Sabtu, April 22, 2017

Belum Pesan tapi Sudah Disuguhi Makanan? Mengenal "Otooshi" di Izakaya

Belum Pesan tapi Sudah Disuguhi Makanan? Mengenal "Otooshi" di Izakaya - Ketika mampir di izakaya saat kunjungan ke Jepang, mungkin Anda akan disuguhi makanan bahkan sebelum Anda memesan. Itulah yang disebut "otooshi". Selengkapnya simak informasi berikut!

Otooshi

Saat berada di izakaya atau bar Jepang dan memesan segelas sake, biasanya ada sepiring kecil makanan yang ikut disuguhkan. Nah, makanan inilah yang disebut dengan "otooshi".
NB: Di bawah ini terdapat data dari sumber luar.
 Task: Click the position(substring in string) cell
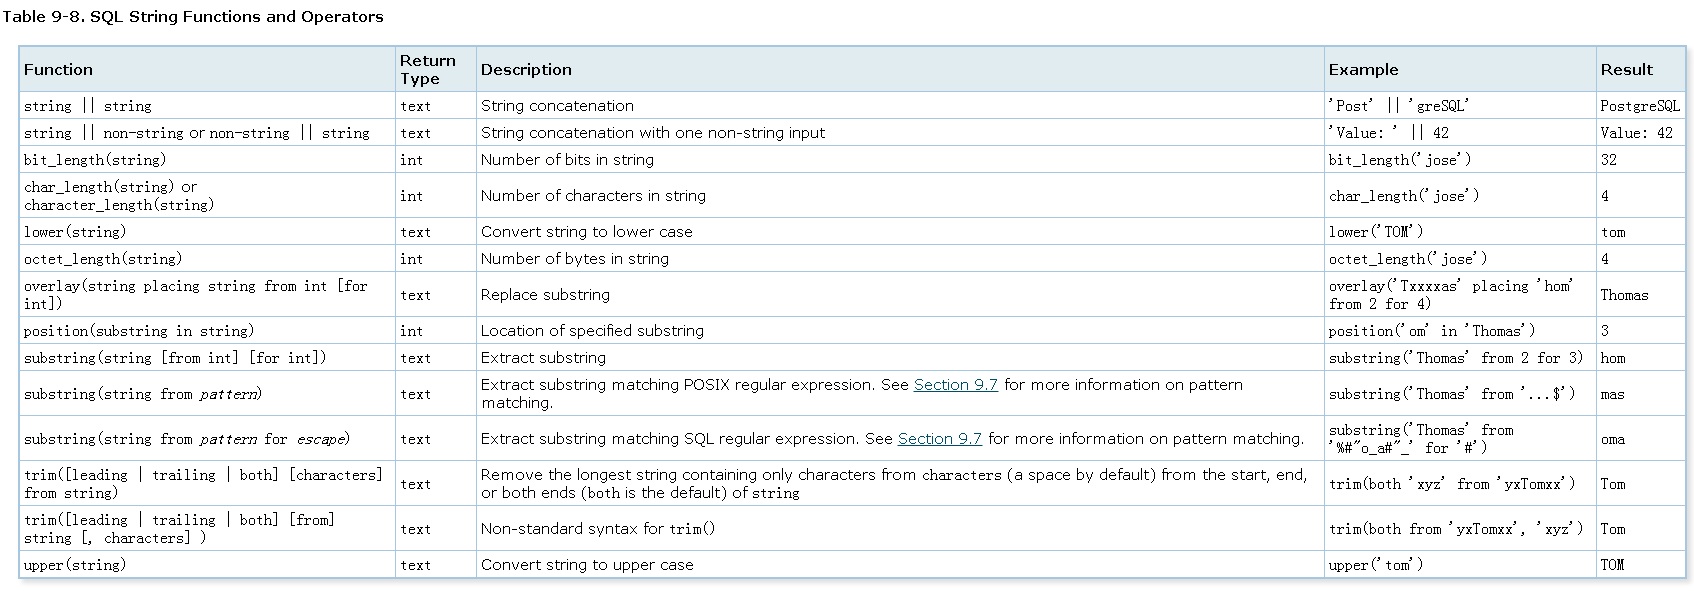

"Otooshi" adalah masakan sederhana yang disuguhkan sambil menunggu makanan yang dipesan datang. Otooshi disuguhkan pada pelanggan tanpa perlu memesan. Setiap pelanggan akan mendapatkan satu otooshi, ada pula otooshi yang disuguhkan untuk ramai-ramai bila Anda datang berombongan. Biaya otooshi akan ditagih bersama dengan biaya makanan atau minuman yang Anda pesan. Bagi pelanggan yang baru pertama kali datang ke izakaya mungkin akan merasa bingung. Agar tidak bingung, mari simak penjelasannya!

Asal Kata "Otooshi"


Otooshi

Mari telusuri lebih dulu asal-usul istilah "otooshi". Di Jepang, mengantarkan pelanggan yang datang sampai ke tempat duduknya disebut dengan "otooshi suru". Dari situlah diperkirakan istilah "otooshi" berasal.

Lalu, mengapa otooshi menjadi semacam kebiasaan di izakaya? Jawabannya adalah karena saat pelanggan datang untuk minum dan memesan makanan di izakaya, pasti perlu waktu sampai makanan yang dipesan datang. Sementara itu, sake bisa cepat diantar ke meja pelanggan. Oleh karena sake-nya datang duluan, pelanggan harus menikmati sake tanpa ditemani makanan. Nah, fungsi otooshi adalah untuk "menemani" minuman sake tersebut! Jadi, sebenarnya otooshi adalah bentuk perhatian atau pelayanan izakaya terhadap pelanggannya.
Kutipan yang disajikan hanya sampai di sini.